In its third Annual Healthcheck of the UK’s contractors and tradespeople, ECIS, the employee benefits company for the construction industry has found confidence at its highest level since the survey began three years ago with 48% of respondents saying they feel confident about the year ahead. But behind this upbeat outlook is a workforce under immense strain with close to half (41%) saying their business was under increased pressure to fulfil contracts.
Reflecting the increased demand for their skills, many tradespeople saw their work/life balance tip heavily towards work in 2015. The survey found that over a quarter of tradespeople regularly worked evenings and weekends in 2015 with 60% saying they had felt more pressure to do so in the last year.
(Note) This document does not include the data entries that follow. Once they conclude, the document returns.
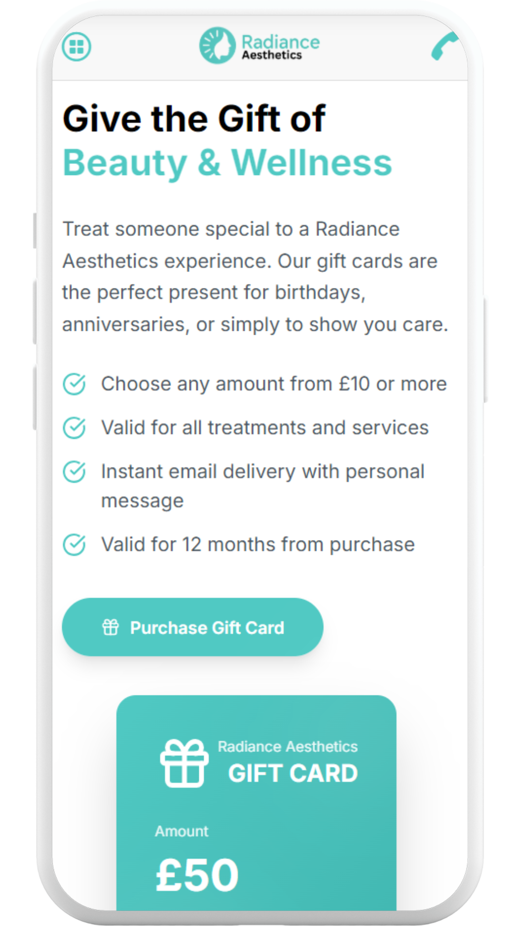Screen dimensions: 521x926
Task: Tap the teal gift card preview
Action: 257,796
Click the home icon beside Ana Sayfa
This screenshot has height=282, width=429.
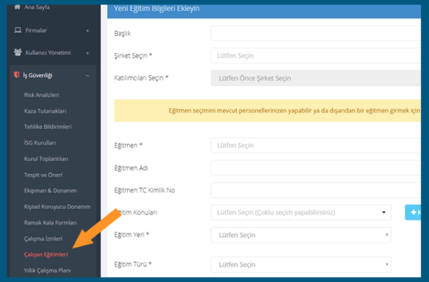(17, 7)
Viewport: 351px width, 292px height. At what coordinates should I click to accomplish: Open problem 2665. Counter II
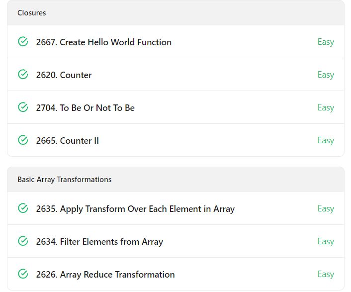[x=68, y=141]
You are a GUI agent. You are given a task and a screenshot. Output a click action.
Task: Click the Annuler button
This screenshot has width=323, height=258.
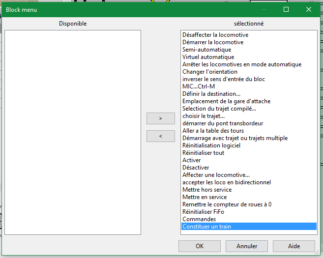(247, 246)
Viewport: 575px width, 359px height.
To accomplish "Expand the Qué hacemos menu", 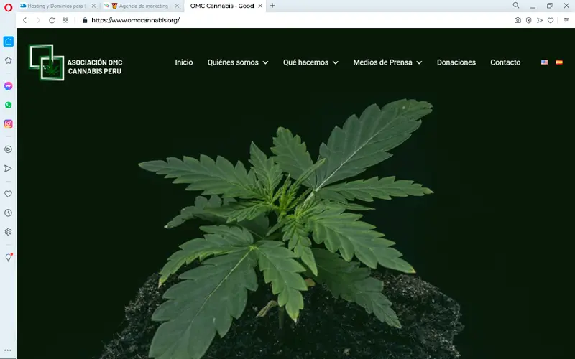I will pos(311,62).
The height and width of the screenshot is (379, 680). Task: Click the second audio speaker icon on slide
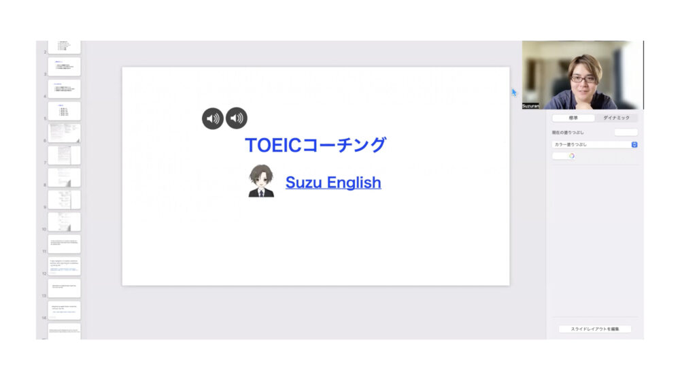tap(237, 118)
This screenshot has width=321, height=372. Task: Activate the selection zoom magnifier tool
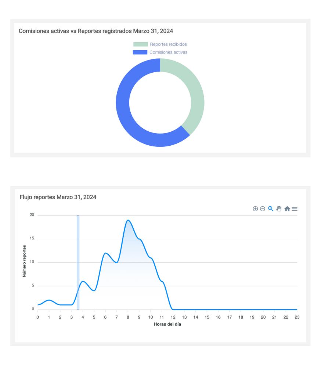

But despite working longer hours, shockingly, 58% had to turn work away in 2015, and more worryingly, 38% confirmed they had resorted to unskilled labour to help fulfil contracts.
Even more galling for tradespeople is that the hard work did not equate to higher earnings for all. While 35% earned more in 2015 compared to the year before. This is a slight decrease from the 40% who earned more in 2014 compared to 2013.
Commenting on this year’s Healthcheck, Phil Scarrett, Sales and Marketing Director for ECIS, said: “Despite the fact that fewer tradespeople saw their earnings going up last year compared to the year before, contractors are generally feeling more confident about 2016 than they did this time last year. And you can see why with a series of major construction projects underway and the knock on effects of this. Plus a focus by the UK Government on housebuilding. Just in the past week we have seen new proposals to create competition for handling planning applications and a fast track application process.
“Despite the fact that fewer tradespeople saw their earnings going up last year compared to the year before, contractors are generally feeling more confident about 2016 than they did this time last year.”
“However, the fact that 22% of tradespeople would not encourage young people to enter the industry underlines the struggle many people in the trade are facing between earning a living, managing customer demands and having a life outside of work. There is no shortage of work to go around but serving that demand is evidently a source of significant pressure for tradespeople – so much so that 38% have had turn to unskilled labour.
“This can add further pressure in terms of training and ensuring people taken on have the right level of competence to undertake the work needed. 2015 saw the introduction of the new Construction Design and Management Regulations which puts new requirements on the contracting sector to support risk management and part of this is having the right people for the right job at the right time. For many contractors, this is so much easier said than done but it’s vital they remain focused on health and safety and where necessary continue to take the brave and difficult decision to turn work away.”